The popular show is in its third season of the adventures of twin genies-in-training, Shimmer and Shine, and their best friend Leah.
“Cal State Fullerton has a very demanding art program and I had to work really hard to excel,” she says. “I learned all facets of animation, design, sculpting and storytelling, and all of those things gave me the basics — the structure, the bones — to do what I do here, on a daily basis now.
“It’s been a huge part of my life. If I didn’t have everything I learned at Cal State Fullerton, I wouldn’t be able to do this.”
Esnaashari-Charmatz says it was her community college instructor who boasted about CSUF’s master faculty, visiting artists and reputation for working with leaders in the art and animation industries. “Sign me up,” she recalls telling her instructor.
“Farnaz stood out from the start thanks to not only her conceptual skills but also her encouragement of others who struggled with their projects,” says Dana Lamb, professor emeritus of art. “I truly believe that these qualities were key in her current success as a creator and leader in animation.”
It’s been a huge part of my life. If I didn’t have everything I learned at Cal State Fullerton, I wouldn’t be able to do this.

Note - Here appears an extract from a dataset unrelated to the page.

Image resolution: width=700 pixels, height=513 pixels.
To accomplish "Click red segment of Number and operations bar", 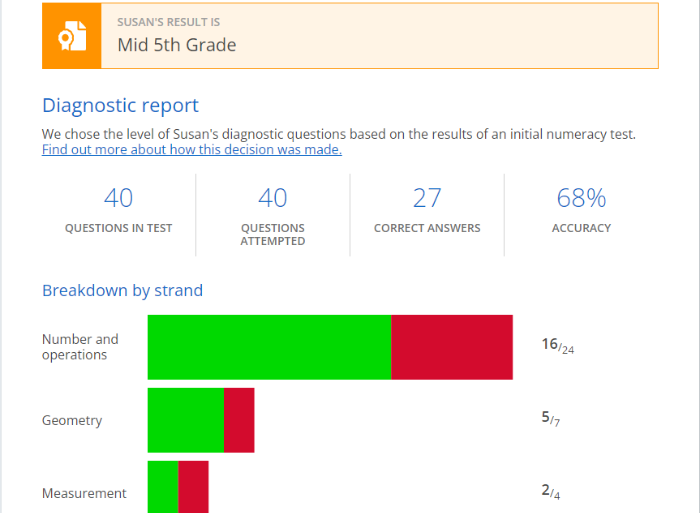I will pyautogui.click(x=452, y=347).
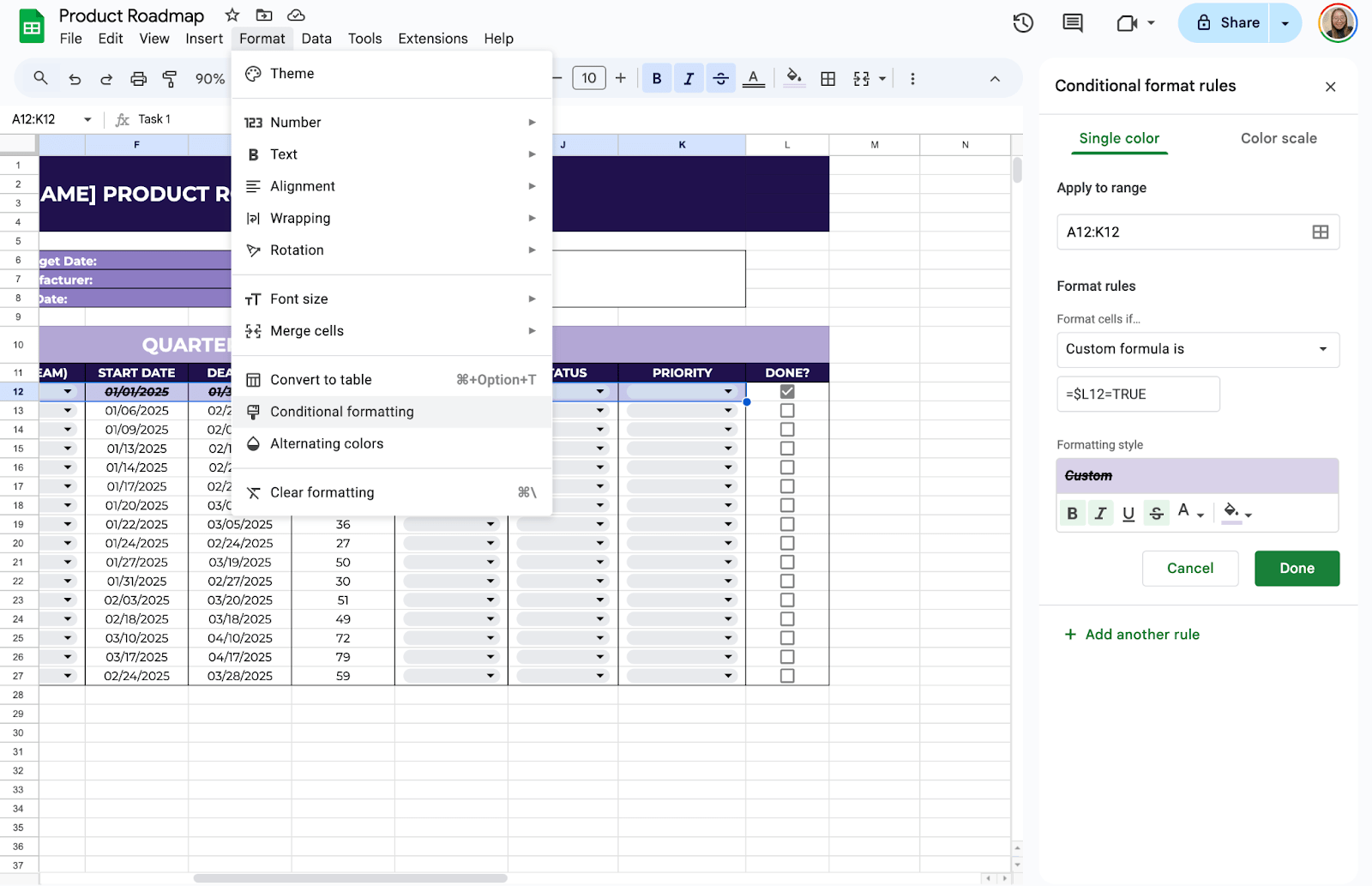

— Farnaz Esnaashari-Charmatz
The program’s long tradition of focus on character animation and storytelling and its strong relationship with Hollywood have led to extensive student internship opportunities, says Chuck Grieb, professor of art. Most of the full-time entertainment art and animation faculty members have significant animation industry experience. The student clubs fill a dynamic role in organizing studio tours and invite industry veterans to speak to classes, he adds.
“CSUF art and animation alumni have built careers serving in a variety of creative and production roles throughout the animation industry, including storyboarding for PIXAR, Disney, Cartoon Network and DreamWorks; directing at DreamWorks; animating at Disney, DreamWorks and Blue Sky; creating game art for Riot Games, Activision, Blizzard; designing theme park attractions with Walt Disney Imagineering; and [designing] toys with Lego,” Grieb says.
Nickelodeon also has many Titans who benefitted from the art and animation curriculum and solid internship partners. Fellow Titan, Chad Woods ’01 (B.F.A. art), is an art director and edits images for “Shimmer and Shine.”
“It’s a very exciting and overwhelming feeling to be able to influence a generation and to get to be a part of children’s imaginations and their memories as they grow up… in a way that you don’t get to do in a lot of other careers,” Esnaashari-Charmatz says of her role in animation. “It is a way to express myself and be a part of something bigger — and part of the future.”